[Opening Given text section]

Saturday 31 July 2010

This Stuff Called Writing

I never had any doubts about my abilities. I knew I could write. I just had to figure out how to eat while doing this. 

— Cormac McCarthy (quote courtsey of  here)

I started as a writer at the age of twenty. My first assignment in my new career as an advertising copywriter was to write a leaflet for an ergodynamically designed hospital bed. The first thing I had to do was look up the word ergodynamic. Between brief and final setting, the leaflet took eighteen months, exactly the length of time of my stay at that particular agency. (It was not a wasted period; I met my wife to be there in a fringed leather mini-skirt and wearing a headband with a feather stuck in it. Don't ask.)

I had no confidence in my writing ability in those days. Nor in the following years. But such was the chorus of comments on my ability I came to believe I could write. A belief reinforced by the comments made on my essays while at university as a mature student.

So I can write. What does that mean?

[Closing Given text section]

Your tasks:
1. In the blog post about writing, how long did the hospital bed leaflet take from brief to final setting?
2. Continue the blog post about writing from its final sentence.

[Opening Record excerpts section]

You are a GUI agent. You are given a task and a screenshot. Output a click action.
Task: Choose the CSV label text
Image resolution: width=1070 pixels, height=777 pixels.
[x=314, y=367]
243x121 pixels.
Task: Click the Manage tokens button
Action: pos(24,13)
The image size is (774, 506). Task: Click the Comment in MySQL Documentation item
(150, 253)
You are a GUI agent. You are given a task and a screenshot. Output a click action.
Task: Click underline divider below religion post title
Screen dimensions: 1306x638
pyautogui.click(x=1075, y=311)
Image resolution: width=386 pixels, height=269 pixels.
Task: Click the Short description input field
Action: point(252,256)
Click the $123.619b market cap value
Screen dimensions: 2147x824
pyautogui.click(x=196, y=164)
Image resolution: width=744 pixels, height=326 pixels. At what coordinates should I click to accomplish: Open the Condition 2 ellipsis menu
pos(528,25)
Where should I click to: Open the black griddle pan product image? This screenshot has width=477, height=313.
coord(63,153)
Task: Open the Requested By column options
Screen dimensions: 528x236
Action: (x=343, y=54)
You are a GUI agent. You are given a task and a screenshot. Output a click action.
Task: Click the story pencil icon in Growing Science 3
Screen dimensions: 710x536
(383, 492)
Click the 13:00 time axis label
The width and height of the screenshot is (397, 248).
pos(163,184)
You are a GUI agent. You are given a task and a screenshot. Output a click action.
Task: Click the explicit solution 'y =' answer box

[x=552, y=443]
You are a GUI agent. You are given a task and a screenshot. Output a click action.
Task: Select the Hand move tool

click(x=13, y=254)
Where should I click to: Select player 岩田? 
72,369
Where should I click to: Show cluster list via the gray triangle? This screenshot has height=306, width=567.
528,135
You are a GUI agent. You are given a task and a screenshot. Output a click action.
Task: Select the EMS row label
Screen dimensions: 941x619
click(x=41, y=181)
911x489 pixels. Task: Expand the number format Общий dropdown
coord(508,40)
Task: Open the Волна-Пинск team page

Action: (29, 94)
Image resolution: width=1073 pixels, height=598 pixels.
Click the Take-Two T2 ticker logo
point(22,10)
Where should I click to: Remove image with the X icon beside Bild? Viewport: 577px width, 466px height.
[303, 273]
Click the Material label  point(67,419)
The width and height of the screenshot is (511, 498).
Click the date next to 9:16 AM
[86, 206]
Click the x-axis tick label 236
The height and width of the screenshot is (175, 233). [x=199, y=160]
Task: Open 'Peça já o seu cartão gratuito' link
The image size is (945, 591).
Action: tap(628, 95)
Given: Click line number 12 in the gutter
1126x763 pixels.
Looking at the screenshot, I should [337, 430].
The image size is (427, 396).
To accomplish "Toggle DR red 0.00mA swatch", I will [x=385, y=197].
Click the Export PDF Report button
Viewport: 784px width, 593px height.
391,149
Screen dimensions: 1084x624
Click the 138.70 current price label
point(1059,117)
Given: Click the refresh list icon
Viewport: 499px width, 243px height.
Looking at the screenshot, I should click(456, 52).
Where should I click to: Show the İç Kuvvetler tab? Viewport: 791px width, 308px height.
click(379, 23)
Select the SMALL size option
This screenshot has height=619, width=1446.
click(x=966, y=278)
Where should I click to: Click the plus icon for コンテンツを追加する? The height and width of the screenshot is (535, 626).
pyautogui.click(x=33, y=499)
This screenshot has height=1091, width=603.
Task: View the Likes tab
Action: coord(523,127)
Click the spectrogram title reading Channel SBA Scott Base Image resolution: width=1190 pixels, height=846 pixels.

[Closing Record excerpts section]

Task answers:
1. Eighteen months.

2.
First and foremost it means having the ability to read. Not just being able to read, but to absorb.  I always read well beyond my age. At prep school I read all the Greek classics, maybe in dumbed down versions but I don't think so. I remember finding books aimed at my age group patronising and irrelevant, which is not to say I ignored Capt. W. E. Johns or Enid Blyton, but...

By my late teens, I had read most contemporary Catholic authors thanks to my Mum's library; writers like Waugh, Greene, Orwell [frustrated Catholic], Forster [wannabe frustrated Catholic], Hemingway [closet gay and thus frustrated Catholic], Lawerence [ditto], as well as the new wave authors, Lynne Reid Banks, Sillitoe, and other heretics who suffered from a lack of a Catholic upbringing. (Coincidentally, I was raised by Jesuits from the age of seven.)

So to write, you must read. But critically. And one's critical faculties should develop with age. It is not enough to say 'I thought this or that book was jolly good' when thirty. Less so when forty. And unforgivable when older. And to read critically is not an excuse to join the panel of Whose Line Is It Anyway and be scathingly witty - in your eyes if not in anyone else's - but to understand current trends in literature. To understand how and why the process of storey-telling has changed over the decades and so be in a position to make constructive comment. Otherwise when it comes to writing, you will only churn out a mess of words as nutritious as over-boiled cabbage. It might sell and, given the nervousness of the day, will sell. But you have to ask yourself, do you want to be remembered as the one who over-boiled the cabbage. Well, do you punk?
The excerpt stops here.